L'uomo continuò ad osservarla, grattandosi poco elegantemente la barba pronta a ricrescere. Battei insistentemente un piede per terra: il mio culo aveva preso la forma di un quadrato, talmente era scomoda la poltrona su cui ero seduto da ore.

"Che ne pensi di quest'altra?" continuò alzandone un'altra, quasi dello stesso e identico colore.

"Ascolta" mi alzai spazientito "non me ne frega un cazzo di queste tue cravatte. L'andamento della cena di stasera non dipenderà da un dettaglio stupido come questo." conclusi girandomi portando gli occhi al cielo, sistemandomi al contempo lo scialle sulle spalle.

"Prendo questa da 400.000 allora?" riprese a domandare, come se non mi avesse sentito, dandomi ancora di più sui nervi.

"S-sì." decisi di rispondere per porre fine a quell'inferno, balbettando dalla rabbia, digrignando i denti.

Confermò la sua scelta al negoziante, estraendo il portafogli pieno zeppo di contanti e carte di credito. Mi avvicinai a lui, non vedendo l'ora di uscire da quel dannato negozio.
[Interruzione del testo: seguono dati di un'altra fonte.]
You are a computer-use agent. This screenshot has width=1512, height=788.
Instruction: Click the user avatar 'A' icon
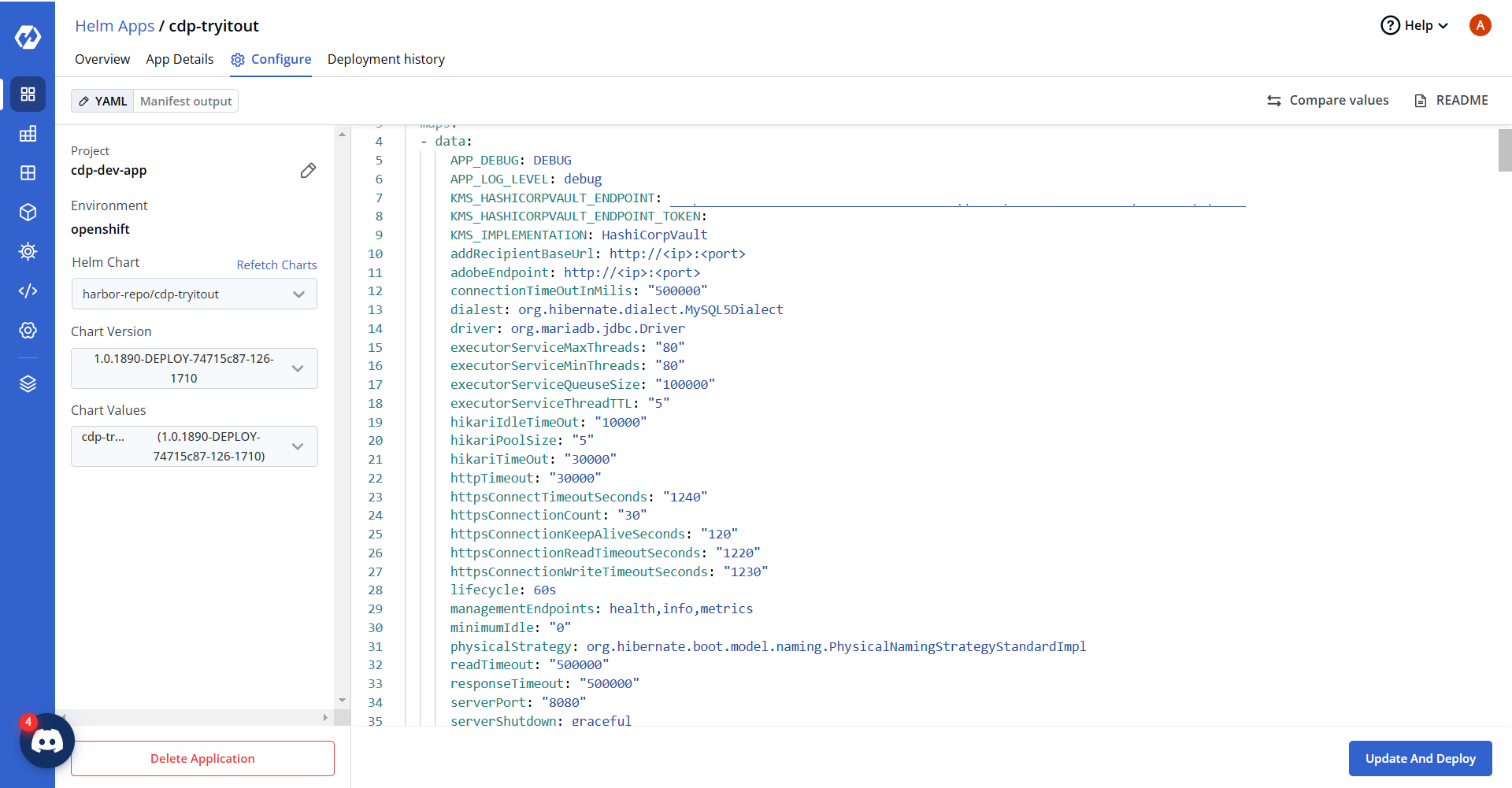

"È suo figlio?" chiese il negoziante d'un tratto, rivolgendosi all'anziano accanto a me.

"Lui?" domandò quest'ultimo, indicando me "Assolutamente no! È diciamo, un amico."
Sembrava così innocente, in quel momento. Aveva l'aria di uno di quegli anziani che trovi per le strade di Myeongdong accanto ai carretti di street food, pronti a farti assaggiare le prelibatezze della cucina di strada.

Incredibile quanto l'apparenza potesse ingannare.

"Strano che un ragazzo così giovane si trovi accanto a lei." puntualizzò ancora il negoziante.

"Mi stai dando del vecchio?" domandò furioso Lui, avvicinandosi all'impiegato con fare minaccioso.

Il più giovane fece una risatina nervosa. "Mi ha frainteso, signore. Non potrei mai pensare una cosa del genere." concluse porgendo al più anziano il pacchetto della cravatta, senza approfondire l'argomento.
Buon per lui, non aveva idea di con chi aveva a che fare.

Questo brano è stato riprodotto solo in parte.